US Officials Pressure TSMC To Bring Chip Production Stateside


US officials are now putting pressure on Taiwanese chipset manufacturer TSMC to move some of its chip production stateside. That’s according to unnamed sources who recently spoke with Nikkei Asian Review. The sources are said to include at least one senior Taiwanese government official, who had direct knowledge of the US government’s “approaches.”

TSMC is presently the world’s largest contract semiconductor manufacturer, so it won’t necessarily be moved to comply. But the United States also makes up 60% of TSMC’s sales, with just one subsidiary — WaferTech — operating in the US. The overwhelming majority of TSMC’s production takes place in Taiwan.

That puts an enormous amount of pressure on TSMC and the US has reportedly been adamant about moving chip production. “They don’t plan to back off on that,” according to the source.
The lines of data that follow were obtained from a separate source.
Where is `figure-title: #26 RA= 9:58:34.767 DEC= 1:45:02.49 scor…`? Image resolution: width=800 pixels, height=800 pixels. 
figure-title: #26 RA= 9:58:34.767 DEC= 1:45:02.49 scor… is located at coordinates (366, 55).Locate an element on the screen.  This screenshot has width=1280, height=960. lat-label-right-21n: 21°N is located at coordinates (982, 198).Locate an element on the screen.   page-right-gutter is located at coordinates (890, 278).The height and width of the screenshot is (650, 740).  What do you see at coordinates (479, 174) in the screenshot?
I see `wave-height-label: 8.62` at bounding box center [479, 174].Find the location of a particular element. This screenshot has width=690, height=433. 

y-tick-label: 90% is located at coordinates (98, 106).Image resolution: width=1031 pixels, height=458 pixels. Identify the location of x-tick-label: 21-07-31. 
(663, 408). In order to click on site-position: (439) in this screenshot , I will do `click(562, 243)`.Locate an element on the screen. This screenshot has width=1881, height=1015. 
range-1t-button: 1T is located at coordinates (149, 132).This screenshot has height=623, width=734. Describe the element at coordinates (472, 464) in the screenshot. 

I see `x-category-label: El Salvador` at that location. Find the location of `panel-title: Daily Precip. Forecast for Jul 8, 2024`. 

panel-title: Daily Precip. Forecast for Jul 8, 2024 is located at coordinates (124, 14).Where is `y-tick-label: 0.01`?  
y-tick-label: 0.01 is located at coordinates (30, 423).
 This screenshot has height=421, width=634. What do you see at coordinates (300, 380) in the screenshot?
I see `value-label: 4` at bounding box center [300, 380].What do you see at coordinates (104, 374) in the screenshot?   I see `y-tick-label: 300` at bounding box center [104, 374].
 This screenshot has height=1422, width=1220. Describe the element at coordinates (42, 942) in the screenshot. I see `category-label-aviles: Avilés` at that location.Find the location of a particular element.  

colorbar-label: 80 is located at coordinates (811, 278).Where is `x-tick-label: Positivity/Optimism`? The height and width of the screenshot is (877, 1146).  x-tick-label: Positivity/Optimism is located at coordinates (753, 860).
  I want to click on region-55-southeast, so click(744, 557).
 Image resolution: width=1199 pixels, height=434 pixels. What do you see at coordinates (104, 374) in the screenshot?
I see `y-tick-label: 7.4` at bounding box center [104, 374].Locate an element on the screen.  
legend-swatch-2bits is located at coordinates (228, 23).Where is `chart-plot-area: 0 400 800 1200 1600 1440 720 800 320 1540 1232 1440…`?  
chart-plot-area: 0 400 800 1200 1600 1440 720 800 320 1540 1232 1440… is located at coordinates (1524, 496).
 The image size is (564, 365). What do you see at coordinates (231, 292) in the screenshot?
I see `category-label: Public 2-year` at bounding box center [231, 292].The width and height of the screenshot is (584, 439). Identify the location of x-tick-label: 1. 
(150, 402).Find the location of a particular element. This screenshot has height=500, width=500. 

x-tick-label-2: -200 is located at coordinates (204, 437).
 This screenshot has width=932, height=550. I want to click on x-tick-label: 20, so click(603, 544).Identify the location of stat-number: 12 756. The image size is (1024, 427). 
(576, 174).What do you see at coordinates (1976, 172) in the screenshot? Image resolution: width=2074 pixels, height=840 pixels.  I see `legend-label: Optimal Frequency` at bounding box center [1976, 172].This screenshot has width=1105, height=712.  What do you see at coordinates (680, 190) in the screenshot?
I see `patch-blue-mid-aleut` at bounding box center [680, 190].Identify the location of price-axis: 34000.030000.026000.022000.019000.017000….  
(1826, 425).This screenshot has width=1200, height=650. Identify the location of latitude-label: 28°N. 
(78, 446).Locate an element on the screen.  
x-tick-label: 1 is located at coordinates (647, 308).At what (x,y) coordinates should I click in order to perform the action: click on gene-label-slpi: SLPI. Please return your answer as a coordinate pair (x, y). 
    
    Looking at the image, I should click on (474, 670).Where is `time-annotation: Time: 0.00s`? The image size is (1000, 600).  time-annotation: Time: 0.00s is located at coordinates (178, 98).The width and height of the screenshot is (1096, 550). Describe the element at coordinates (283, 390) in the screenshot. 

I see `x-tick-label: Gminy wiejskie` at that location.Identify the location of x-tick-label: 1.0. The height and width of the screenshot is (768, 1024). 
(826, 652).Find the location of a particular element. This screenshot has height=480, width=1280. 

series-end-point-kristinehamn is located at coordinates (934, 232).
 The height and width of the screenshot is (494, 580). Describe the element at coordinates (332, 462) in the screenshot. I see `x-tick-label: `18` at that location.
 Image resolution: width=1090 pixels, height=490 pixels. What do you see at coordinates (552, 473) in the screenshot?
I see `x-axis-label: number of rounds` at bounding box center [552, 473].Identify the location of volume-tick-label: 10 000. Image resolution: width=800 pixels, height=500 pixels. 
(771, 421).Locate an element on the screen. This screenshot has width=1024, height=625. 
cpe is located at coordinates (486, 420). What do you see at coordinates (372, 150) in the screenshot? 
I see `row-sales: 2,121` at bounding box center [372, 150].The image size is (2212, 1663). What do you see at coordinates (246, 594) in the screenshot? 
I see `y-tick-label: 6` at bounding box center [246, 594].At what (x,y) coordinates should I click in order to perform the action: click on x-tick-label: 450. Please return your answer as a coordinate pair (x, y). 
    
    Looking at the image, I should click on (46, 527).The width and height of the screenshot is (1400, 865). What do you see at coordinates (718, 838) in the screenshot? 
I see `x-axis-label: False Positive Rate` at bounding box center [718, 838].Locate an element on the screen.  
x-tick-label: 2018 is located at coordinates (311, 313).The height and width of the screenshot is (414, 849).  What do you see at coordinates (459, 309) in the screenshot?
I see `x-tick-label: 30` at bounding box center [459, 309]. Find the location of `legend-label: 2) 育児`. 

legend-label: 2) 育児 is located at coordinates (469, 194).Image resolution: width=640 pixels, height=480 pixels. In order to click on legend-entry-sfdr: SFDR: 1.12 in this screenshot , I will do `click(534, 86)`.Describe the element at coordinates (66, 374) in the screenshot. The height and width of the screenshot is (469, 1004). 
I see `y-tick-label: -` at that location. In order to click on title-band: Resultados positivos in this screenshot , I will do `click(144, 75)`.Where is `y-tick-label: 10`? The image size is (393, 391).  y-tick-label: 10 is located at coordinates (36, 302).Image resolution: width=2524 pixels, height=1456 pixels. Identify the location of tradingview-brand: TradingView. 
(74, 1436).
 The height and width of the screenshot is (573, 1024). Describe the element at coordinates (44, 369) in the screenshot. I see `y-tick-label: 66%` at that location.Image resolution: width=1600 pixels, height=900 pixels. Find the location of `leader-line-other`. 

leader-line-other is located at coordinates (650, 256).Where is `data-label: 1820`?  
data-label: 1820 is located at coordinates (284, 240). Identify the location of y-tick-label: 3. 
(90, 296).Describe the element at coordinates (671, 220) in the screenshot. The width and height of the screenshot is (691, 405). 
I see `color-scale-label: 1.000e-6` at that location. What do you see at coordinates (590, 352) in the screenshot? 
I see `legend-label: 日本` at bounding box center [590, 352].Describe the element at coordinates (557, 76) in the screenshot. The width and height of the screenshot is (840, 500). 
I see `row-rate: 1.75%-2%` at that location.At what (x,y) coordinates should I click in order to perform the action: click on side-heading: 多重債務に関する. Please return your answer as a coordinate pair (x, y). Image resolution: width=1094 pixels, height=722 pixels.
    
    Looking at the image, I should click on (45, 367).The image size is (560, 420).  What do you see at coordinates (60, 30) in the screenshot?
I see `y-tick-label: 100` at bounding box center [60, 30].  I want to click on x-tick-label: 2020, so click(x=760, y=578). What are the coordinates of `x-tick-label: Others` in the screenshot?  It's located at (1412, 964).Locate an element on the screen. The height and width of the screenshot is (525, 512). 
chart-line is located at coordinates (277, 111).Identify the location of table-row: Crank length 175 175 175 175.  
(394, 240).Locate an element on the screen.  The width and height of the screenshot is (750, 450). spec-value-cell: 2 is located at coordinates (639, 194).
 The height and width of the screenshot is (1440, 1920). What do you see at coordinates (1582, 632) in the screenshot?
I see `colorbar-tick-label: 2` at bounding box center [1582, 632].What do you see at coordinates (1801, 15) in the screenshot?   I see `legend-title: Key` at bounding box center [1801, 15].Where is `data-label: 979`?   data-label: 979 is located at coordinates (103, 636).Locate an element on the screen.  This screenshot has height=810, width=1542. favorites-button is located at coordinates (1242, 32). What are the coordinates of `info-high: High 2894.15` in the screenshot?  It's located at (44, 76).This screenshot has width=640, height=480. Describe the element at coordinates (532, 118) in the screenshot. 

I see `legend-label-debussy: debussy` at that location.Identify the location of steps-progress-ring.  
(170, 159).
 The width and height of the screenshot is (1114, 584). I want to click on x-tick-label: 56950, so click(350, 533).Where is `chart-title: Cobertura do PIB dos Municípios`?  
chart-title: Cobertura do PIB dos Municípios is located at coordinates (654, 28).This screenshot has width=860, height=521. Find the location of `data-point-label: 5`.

What chip production does the government want TSMC to move to the US and why?

The growing tension between the US and TSMC is the result of security concerns surrounding chips used by the government. The tech giant is responsible for computer chips used in American F-35 fighter jets as well as those used in satellites. It is also a primary supplier for American companies such as Apple, Google, and Qualcomm.

It is those high-performance chips that are typically built for and shipped to U.S. military suppliers such as Xilinx that the government wants to see production moved for. More directly, U.S. Defense Department-approved “military-grade” chips are at the center of the pressure being placed on TSMC by the government.

The production also includes some chips that are sometimes used by American clients for classified military purposes, highlighting at least one reason why the US wants chip production moved. Not only does TSMC build chips that serve deeply secretive military purposes, it’s responsible for 50-percent of the world’s chip foundry business. That includes some perceived competitors such as Huawei.


The concern is that the Chinese company or other Chinese influence will impact the chips themselves. Worries are centered around how secure the chips and the production of those chips will be. Huawei was placed on a watch list by the Trump administration last year, preventing interaction with most US companies over similar concerns. That forced the company to make some momentous changes to its company and products.

Will TSMC comply?

Whether or not TSMC will comply with the demand may not be ascertainable just yet. The company did repeatedly say over the past year that it wouldn’t rule out working to move production to the US. It could feasibly buy or build new high-specification plants in the US to accomplish that. It has also managed to avoid fulfilling these types of requests in the past. And has said it doesn’t have a “concrete” plan in place.

Conversely, Chinese companies such as Huawei have asked TSMC to move production too. Huawei, in particular, asked TSMC to move chip production to its own $3-billion plant in Nanjing. Chinese clients account for a significant portion of TSMC revenue at around 20-percent. Huawei itself accounts for 10-percent of that revenue.


TSMC could arguably move production for both Huawei and the US government to eliminate concerns on both sides. But that would spread the company far beyond its usual operations. Moreover, there may be more incentive to comply with Huawei than with the US. The government has not reportedly offered up working space for TSMC to utilize if it does move production of some chips to the US.